Every time I see a new creator-owned book launched, I always enjoy reading the author’s letter to the reader in the back. There are often sincere and grateful peeks into the creative journey behind a book’s birth. You get to see the writer in a very stripped down way, and you get to compare how you feel about what you just read to how the creator feels.
The letter at the end of Wytches #1 is one of the best I have ever read. Scott Snyder takes us along the path he took to generate the world of Wytches; a path that started when an 11 year old Snyder and his childhood friend, Ryan, would go hunting for witches out in the woods.
The story of Wytches’ birth is brilliant, not only because we see a dissection of where stories come from, but because we see a dissection of where horror comes from.
The comic is centered on the Rook family and, more specifically, their young daughter, Sailor. The family has moved to a rural area looking for a fresh start. Sailor is nervous about her first day at her new school, but not for the same reasons you and I might be anxious about it. She is worried that her new classmates will know. Know why she had to leave her old school. Why she needed that fresh start.
As far as a plot goes in this issue, that’s really all that can be said without giving the meat of the experience away. This is a first issue, after all, and it’s not as much about expressing a narrative as it is about constructing a soul. Wytches #1 builds feeling and personality with incredible immediacy.
The very first page is the dictionary definition of “witch”, and page two is that same definition clawed away by feral hands. Right away we are meant to see that this story is not about the witches we think we know. These Wytches are all their own.
The way the world is built beautifully echos the way Snyder’s letter describes his adventures with Ryan in the woods. Initially, the setting is innocent. Snyder and Ryan’s Calvin-and-Hobbes-like adventure of juvenile imagination runs along with the Rook’s hope for a new beginning, but from there the purity begins to bleed out.
The letter tells how Snyder and Ryan began to find eerie things like boxes of fake teeth, rotted out old cars, bones, and, on one occasion, a hidden grave yard. The safe, childlike nature of their escapades began to wane, and so does the initial serenity of Wytches.
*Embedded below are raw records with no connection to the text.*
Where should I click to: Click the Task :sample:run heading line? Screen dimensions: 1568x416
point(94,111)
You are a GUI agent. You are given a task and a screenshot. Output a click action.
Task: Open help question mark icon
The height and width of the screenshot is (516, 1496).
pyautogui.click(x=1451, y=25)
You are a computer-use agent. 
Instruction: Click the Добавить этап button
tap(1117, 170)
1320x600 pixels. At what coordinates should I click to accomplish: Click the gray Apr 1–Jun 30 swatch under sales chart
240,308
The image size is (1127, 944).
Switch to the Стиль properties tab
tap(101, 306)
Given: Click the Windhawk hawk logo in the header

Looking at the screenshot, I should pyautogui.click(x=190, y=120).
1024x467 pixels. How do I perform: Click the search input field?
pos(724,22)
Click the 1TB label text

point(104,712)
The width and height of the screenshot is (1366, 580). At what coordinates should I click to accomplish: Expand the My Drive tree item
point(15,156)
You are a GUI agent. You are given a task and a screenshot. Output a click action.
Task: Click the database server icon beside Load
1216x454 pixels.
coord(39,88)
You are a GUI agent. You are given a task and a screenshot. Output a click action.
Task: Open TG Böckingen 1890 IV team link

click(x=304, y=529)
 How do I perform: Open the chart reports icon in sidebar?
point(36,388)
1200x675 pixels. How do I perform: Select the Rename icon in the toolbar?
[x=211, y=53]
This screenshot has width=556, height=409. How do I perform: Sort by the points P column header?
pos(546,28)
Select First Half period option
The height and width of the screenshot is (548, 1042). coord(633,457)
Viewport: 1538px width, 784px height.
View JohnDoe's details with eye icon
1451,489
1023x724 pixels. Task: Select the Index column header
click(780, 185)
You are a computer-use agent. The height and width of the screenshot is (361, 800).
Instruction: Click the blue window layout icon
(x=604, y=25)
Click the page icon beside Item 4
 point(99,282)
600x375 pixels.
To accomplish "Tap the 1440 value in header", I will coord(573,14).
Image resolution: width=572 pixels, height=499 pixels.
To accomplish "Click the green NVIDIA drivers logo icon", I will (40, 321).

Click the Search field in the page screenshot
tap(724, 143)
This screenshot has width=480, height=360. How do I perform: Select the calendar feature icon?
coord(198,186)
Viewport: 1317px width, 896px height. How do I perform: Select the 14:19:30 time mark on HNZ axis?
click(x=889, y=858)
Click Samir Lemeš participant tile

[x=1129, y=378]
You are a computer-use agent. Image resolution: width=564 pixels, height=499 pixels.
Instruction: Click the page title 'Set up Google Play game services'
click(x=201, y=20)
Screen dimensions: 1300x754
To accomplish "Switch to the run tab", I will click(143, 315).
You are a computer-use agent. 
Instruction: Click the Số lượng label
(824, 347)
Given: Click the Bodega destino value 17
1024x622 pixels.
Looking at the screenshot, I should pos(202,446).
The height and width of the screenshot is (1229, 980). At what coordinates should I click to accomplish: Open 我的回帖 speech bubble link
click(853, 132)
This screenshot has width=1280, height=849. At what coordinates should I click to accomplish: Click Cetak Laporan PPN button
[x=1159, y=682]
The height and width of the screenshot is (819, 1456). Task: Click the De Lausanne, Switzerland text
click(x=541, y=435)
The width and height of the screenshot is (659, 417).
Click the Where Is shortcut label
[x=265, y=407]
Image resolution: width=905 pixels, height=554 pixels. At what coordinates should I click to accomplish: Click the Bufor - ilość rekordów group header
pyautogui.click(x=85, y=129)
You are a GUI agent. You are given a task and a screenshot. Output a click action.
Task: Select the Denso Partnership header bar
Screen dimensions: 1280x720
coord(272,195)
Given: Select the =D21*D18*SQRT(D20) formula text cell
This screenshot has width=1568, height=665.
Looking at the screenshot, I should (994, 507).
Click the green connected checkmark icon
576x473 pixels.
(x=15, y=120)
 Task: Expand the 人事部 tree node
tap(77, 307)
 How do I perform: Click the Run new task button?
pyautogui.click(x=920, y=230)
At one point in the comic a stray fawn finds its way into the Rook household. The family is charmed by this novel little joy. The joy drains when the baby deer starts coughing up its own organs, plopping them out onto the hard wood floor.
Wytches doesn’t even let you enjoy baby woodland creatures. It wants to rob all the safe little places you think you have and leave you with only Lovecraft for a bed time story. But it does this without feeling like it is abusing you. It teases you with peace and slowly shows you that comfort is only a scab that can be peeled back to show you the festering gore beneath.
The letter and the comic continue their slowdance together when it comes to the reveal/tease of the titular “wytches.”
During one of Ryan and Snyder’s excursions into the forest, Ryan became frightened when he believed he saw a real witch: An immensely tall and ancient looking figure peaking from behind the trunk of a tree. The event sucked the spirit out of the children’s trips into the woods and they soon stopped.
The comic builds on the idea of Wytches being creatures hiding amongst the trees. It makes the benign plants foreboding, adding an edge to a walk in the woods, or the shadow an elm cast against your bedroom window.
Light on plot but heavy on atmosphere, Wytches #1 shows narrative maturity by not giving it all away up front. It’s patient, calculated, and reading it feels dangerous. It’s like looking into the mouth of a dark cave. All you can see is darkness, and all you can do to convince yourself that you are brave enough to enter.